In this project, I leveraged student engagement data from the course IEOR E4579 to create a recommendation app step by step. This app utilizes AI-generated photos and text and can recommend a feed from over 500,000 pieces of AI generated content.
I first did some feature engineering, for example, created BERT embeddings of the prompts, and then used K-means to generate a taxonomy of at least 10 ways to separate content.

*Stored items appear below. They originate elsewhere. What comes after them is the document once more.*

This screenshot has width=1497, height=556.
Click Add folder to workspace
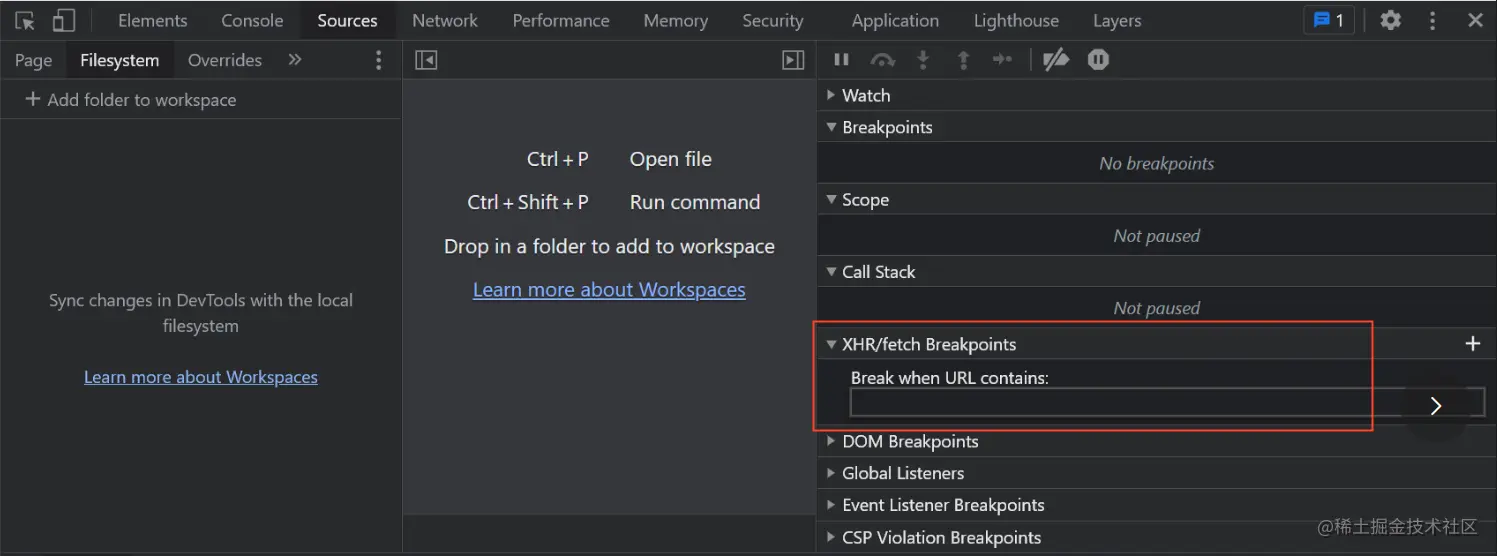pos(130,100)
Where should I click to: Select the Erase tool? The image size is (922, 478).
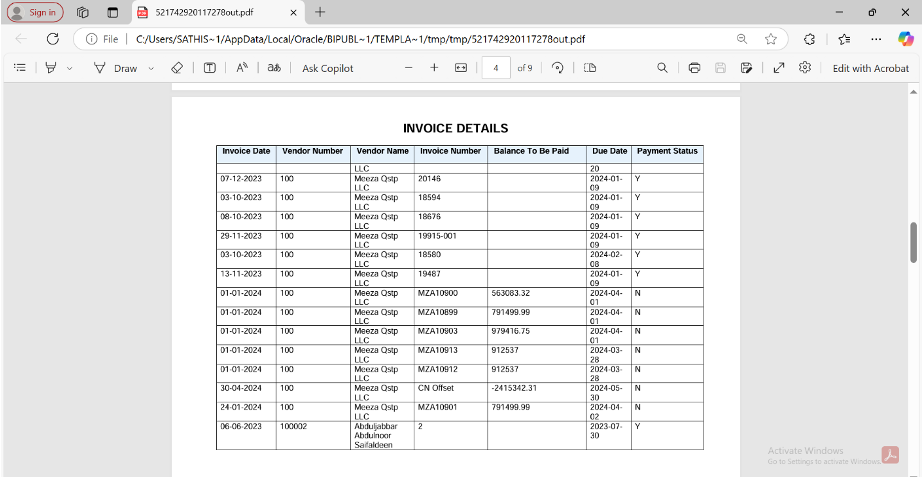pyautogui.click(x=177, y=68)
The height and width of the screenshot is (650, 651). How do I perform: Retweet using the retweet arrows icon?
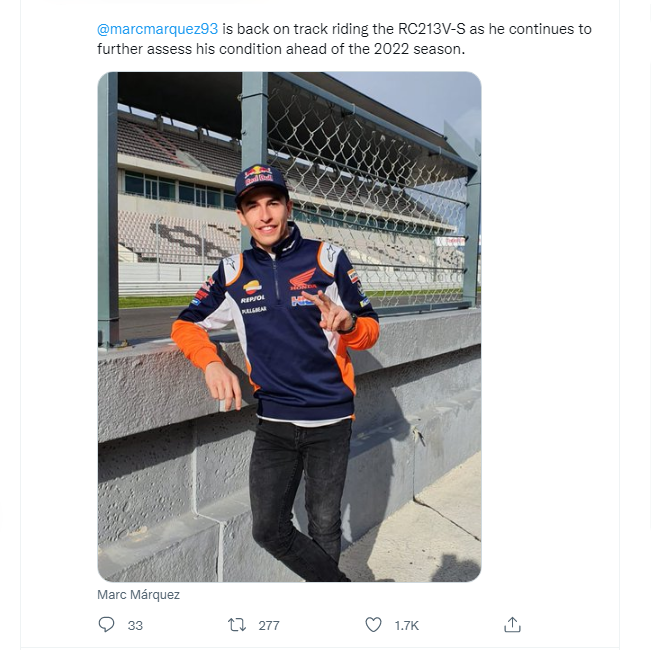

Given a list of content and a specific user, I generated a list of content that might match this user's preferences using content-based filtering. I implemented 3 functions:
- Offline training: get user embeddings and item embeddings (engagement + prompt)
- Pre-computation
- Online training: given a user id with all their data, return a list of new content by sorting consine similarity
I first built a Generatively Pretrained Transformer (GPT) to generate new text based on input. Big thanks to Andrej Karpathy for sharing his ideas. I used this model as a pretrained model, and then changed some settings like the final layer, loss function etc. to build a new model that can predict user interaction on a scale from -1 to 1 (-1 means dislike, 1 means like). The model works well and reaches test MSE of 0.1249.
I implemented multi-armed bandit, specifically epsilon-greedy, to address the cold start problem. The algorithm uses interaction calculated from taxonomy data for filtering out contents the selected user likes and calculating reward, and recommends content_id from content data.